Two persons who spoke to the Daily News said they didn’t realize how the admission policy works.
“I paid $12, the student price,” said Leandro Morone, 30, a student from Argentina.
“I didn’t realize I didn’t need to pay until I was inside,” Morone added. “I realized when I was reading the museum map. If I’d known, I wouldn’t have paid.”
Anneka Lenssen, 33, said she tried walking in once but wasn’t able to.
“I asked to pay nothing and the attendant tried to shame me,” the city student said. “She said she didn’t know how to enter a no-sale into the computer and told me I had to go to another line.”

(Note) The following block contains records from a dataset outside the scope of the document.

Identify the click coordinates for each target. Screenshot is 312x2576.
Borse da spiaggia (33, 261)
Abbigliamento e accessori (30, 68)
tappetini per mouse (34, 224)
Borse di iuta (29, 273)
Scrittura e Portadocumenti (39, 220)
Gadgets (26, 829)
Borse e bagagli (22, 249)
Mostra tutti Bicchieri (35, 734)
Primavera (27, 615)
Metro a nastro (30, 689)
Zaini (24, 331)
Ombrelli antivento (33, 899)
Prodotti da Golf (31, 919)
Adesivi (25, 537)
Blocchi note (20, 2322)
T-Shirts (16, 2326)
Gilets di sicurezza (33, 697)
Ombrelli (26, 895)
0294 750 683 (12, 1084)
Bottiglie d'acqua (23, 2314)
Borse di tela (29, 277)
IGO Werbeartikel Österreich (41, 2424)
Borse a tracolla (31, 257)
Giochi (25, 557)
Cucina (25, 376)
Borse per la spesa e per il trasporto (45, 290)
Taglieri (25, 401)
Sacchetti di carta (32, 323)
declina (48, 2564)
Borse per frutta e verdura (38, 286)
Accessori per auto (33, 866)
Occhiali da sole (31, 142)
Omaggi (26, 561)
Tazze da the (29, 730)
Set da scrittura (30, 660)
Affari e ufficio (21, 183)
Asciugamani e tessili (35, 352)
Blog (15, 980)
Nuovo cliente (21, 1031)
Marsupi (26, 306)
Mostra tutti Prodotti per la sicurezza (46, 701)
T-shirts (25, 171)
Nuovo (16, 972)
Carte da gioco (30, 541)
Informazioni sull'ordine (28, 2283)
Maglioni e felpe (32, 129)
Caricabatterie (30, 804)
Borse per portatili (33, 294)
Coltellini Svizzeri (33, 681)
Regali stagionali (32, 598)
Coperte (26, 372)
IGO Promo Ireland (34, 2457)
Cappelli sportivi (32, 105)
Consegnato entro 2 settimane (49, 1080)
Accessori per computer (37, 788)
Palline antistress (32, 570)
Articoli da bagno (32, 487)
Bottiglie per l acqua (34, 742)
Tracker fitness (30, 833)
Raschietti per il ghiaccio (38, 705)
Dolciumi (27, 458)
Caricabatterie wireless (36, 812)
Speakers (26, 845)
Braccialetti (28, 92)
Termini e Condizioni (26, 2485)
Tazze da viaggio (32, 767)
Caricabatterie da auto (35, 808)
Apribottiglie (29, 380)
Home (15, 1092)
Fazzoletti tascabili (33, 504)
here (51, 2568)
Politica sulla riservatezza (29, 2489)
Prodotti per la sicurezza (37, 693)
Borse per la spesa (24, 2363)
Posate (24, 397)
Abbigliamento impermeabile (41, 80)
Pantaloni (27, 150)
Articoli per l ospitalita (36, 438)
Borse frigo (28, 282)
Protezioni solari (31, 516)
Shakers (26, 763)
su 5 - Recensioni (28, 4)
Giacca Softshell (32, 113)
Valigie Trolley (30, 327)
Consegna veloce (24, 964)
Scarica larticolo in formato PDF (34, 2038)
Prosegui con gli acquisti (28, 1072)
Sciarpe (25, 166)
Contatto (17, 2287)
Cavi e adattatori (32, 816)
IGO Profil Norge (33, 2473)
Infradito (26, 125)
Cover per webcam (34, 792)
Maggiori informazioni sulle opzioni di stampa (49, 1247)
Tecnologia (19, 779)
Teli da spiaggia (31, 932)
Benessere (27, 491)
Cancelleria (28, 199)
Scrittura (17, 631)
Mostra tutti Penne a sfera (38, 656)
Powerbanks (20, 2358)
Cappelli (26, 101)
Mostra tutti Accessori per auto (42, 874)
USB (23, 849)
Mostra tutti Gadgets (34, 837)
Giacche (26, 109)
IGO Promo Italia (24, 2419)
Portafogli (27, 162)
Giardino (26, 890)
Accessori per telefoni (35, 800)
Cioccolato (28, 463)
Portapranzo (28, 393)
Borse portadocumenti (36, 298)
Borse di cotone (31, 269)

On the website, there’s no mention of the ability to enter the museum without paying. An extra line, “to help cover the costs of special exhibitions, we ask that you please pay the full recommended amount,” is added under the admission prices.
A museum spokesperson called the lawsuit “entirely frivolous,” according to the New York Times.
When recommended fees first started in the 1970s, signs over the cashiers’ desks included the phrase: “Pay what you wish, but you must pay something.”